While stationed in Egypt, he had met George Popowski, a Polish soldier who was the sole member of his family to have escaped death in concentration camps. David invited him to join his family. Popowski accepted and adopted the family name.
For the next 45 years, George lived with the Oliphants. He boarded the Queen Elizabeth and moved with them to Toronto in 1953, where they opened a Texaco service station. When they left for San Diego 12 years later, he helped pack the car and shared it with the Oliphants and their two children.
In pictures of the happy couple, taken over decades and into their sunset years, George is always by the Oliphants’ side. He was like their brother, Gina Morin said, and like a second father to their children. The deeds to their property and their businesses included all three names.
“It sounds strange, but there was never a question if it was OK. He was part of our family,” she said. “It was always David, Vera, and George, and she loved it that way.”
The setup suited Vera well, her daughter said. She loved company, and had a soft spot for people and animals who’d gotten the short end of life’s stick.
She encouraged her granddaughter Kimberly’s calling to save abandoned animals. “She always asked me what I had rescued today,” her granddaughter said. Oliphant frequently donated to the Humane Society and the American Society for the Prevention of Cruelty to Animals.
During snowy winters in Toronto, she spread nuts for squirrels that she feared wouldn’t find the ones they’d stowed away. She filled plastic bags with candy bars and drove to the plant of Canada Packers, Canada’s largest meat processing company. She walked up to the outdoor pens where cattle awaited slaughter and fed them the candy through the mesh.
“She thought it was the least she could do for them,” her daughter said. She was a vegetarian until her death.
At a Las Vegas hotel some 20 years ago, she paid to have her picture taken next to a lion. She picked it up and plopped it in her lap, embracing it tightly.
Except for a stint as a night club waitress in Toronto, Oliphant was a homemaker. In San Diego, David and George invested in real estate while she raised her children, Gina and David. But her family saw a mischievous streak, reflected in more than her shock of fiery red hair.
She delighted in pinching men’s backsides, even without knowing them, her daughter said. She endeared herself to strangers when she told people to “piss off” in her British accent, but she loved her life, her daughter said.
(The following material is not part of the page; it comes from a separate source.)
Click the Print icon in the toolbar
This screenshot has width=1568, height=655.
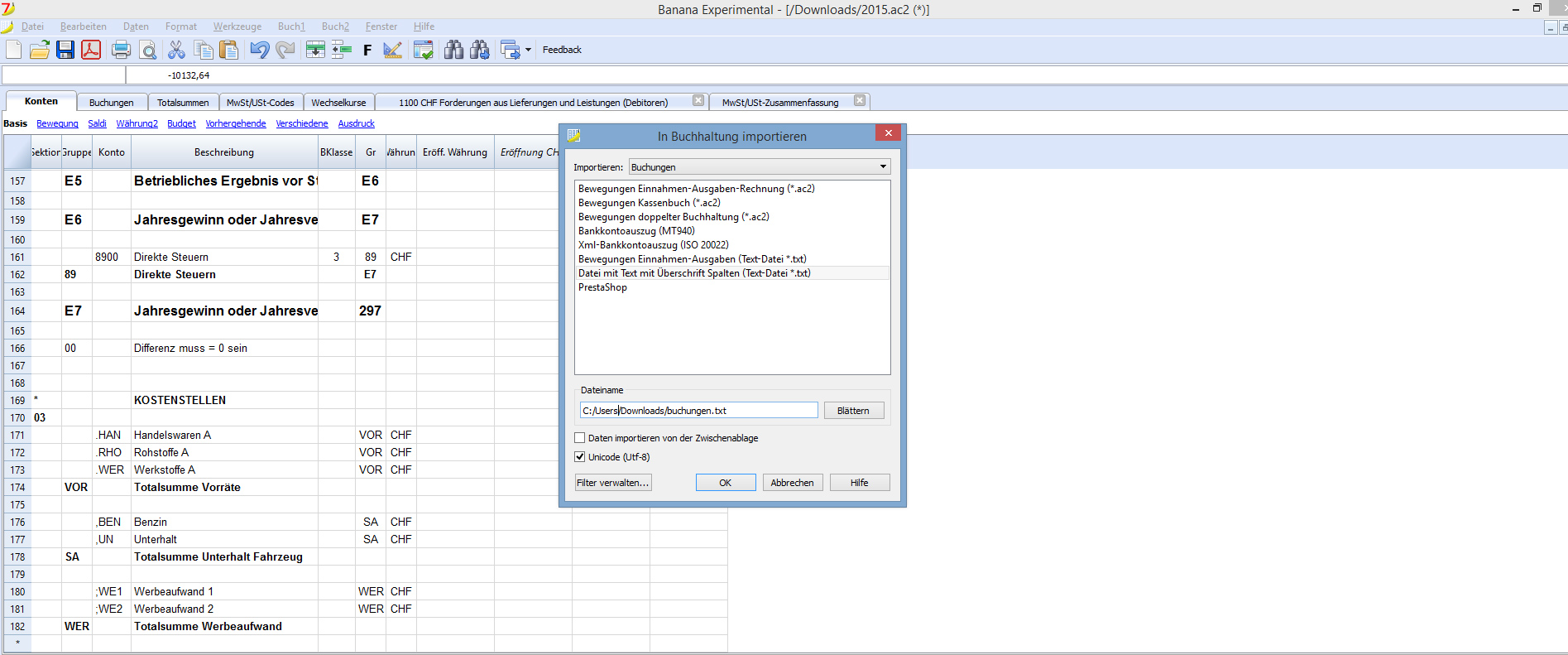click(121, 51)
After the death of her husband in 1990, and of George a year later, she continued taking frequent trips to England, and collecting paraphernalia reminiscent of ancient Egypt. Her house is filled with it. A life-sized sarcophagus — her daughter scoured San Diego to find it — rests in the corner of her living room.
In her final years, as her health declined, her daughter said, she never complained. She elicited tears from her nurses who were amazed that, despite the pain from her chronic arthritis and her failing body, she sang through it all.